# summit rapid climb stirrups



## grtwhthntr (Nov 20, 2007)

I am thinking of getting a set because it seems like they would make life easier. Will the summit stirrups work with an API climber and will they interfere when I put the top and bottom together to carry them in?
Thanks


----------



## wranglerjoe1968 (Nov 20, 2007)

I love mine but I do have them on Summit stands.  They do not interfere on mine at all.  On my older Summit  They fit a little weird but still work


----------



## gadeerwoman (Nov 20, 2007)

My understanding is that they will indeed work on the apis as well as the summits.


----------



## Bruz (Nov 20, 2007)

They should have been on there from the start. I have 4 Goliaths and only 1 with the stirrups........I always carry it in and out.......The other 3 never get used.
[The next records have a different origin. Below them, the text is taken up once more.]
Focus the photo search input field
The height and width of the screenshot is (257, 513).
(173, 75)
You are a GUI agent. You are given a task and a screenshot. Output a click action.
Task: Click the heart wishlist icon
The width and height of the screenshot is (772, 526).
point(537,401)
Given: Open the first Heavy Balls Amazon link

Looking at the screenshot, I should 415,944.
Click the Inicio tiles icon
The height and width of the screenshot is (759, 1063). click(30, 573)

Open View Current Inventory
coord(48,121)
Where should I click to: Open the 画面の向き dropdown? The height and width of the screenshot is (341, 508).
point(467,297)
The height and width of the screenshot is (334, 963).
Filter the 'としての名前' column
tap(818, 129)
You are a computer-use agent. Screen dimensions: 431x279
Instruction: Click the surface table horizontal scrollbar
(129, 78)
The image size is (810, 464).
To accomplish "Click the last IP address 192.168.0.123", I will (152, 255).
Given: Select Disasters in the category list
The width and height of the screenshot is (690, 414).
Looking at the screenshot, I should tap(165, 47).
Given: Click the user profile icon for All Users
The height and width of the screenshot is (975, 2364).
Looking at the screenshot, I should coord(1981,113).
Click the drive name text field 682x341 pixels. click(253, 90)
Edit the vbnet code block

I need to buy more stirrups I guess.

Robert


----------



## toddboucher (Nov 20, 2007)

you can get API version made for that API climber at bass pro shops.
. Well I just found out that bass pro is out of them but here is the product.
www.apioutdoors.com/81222.html?cmid=api_81222


----------



## Davexx1 (Nov 24, 2007)

Stirrups are a great help on my Summit climbers.  They sure beat the old bungee cord.

FYI, with some ingenuity you can make your own stirrup arrangement.  A piece of alum flat bar can be bent and bolted to the bottom section of about any climber stand and it works great.  Just bend the flat bar into a double "C" formation and screw or bolt to the bottom section of your stand on each end and in the middle.  Form the flat bar so that your boots fit snugly under the flat bar in each of the two "C" sections.  Attach the flat bar far enough back on the bottom section of your stand so you can easily get your boots in it but also so as to not inhibit your comfort while standing or sitting in the stand.

Dave


----------



## SWAMPFOX (Nov 24, 2007)

*JMike*

I sent you a pm about your Tree Walker.


----------



## BornToHuntAndFish (Jan 9, 2008)

Summit rapid climb stirrups work fine on my API Grandslam & Summit Viper.  Been using them on both since they 1st came out.  The new API stirrups look fine but cost more every time I've seen them.


----------



## hookedonbass (Jan 9, 2008)

JMike,

Stupid question, but how do you climb in that thing without some type of foot straps?


----------



## SWAMPFOX (Jan 9, 2008)

Bungi goes behind you heels and your toes go under the "stirrups." It works good.

I didn't know they would fit an API. I got buy me another set them since I got both a Summit and an API.

Now I got to figure a way to fit them to my original steel Summit that I bought a life time ago.


----------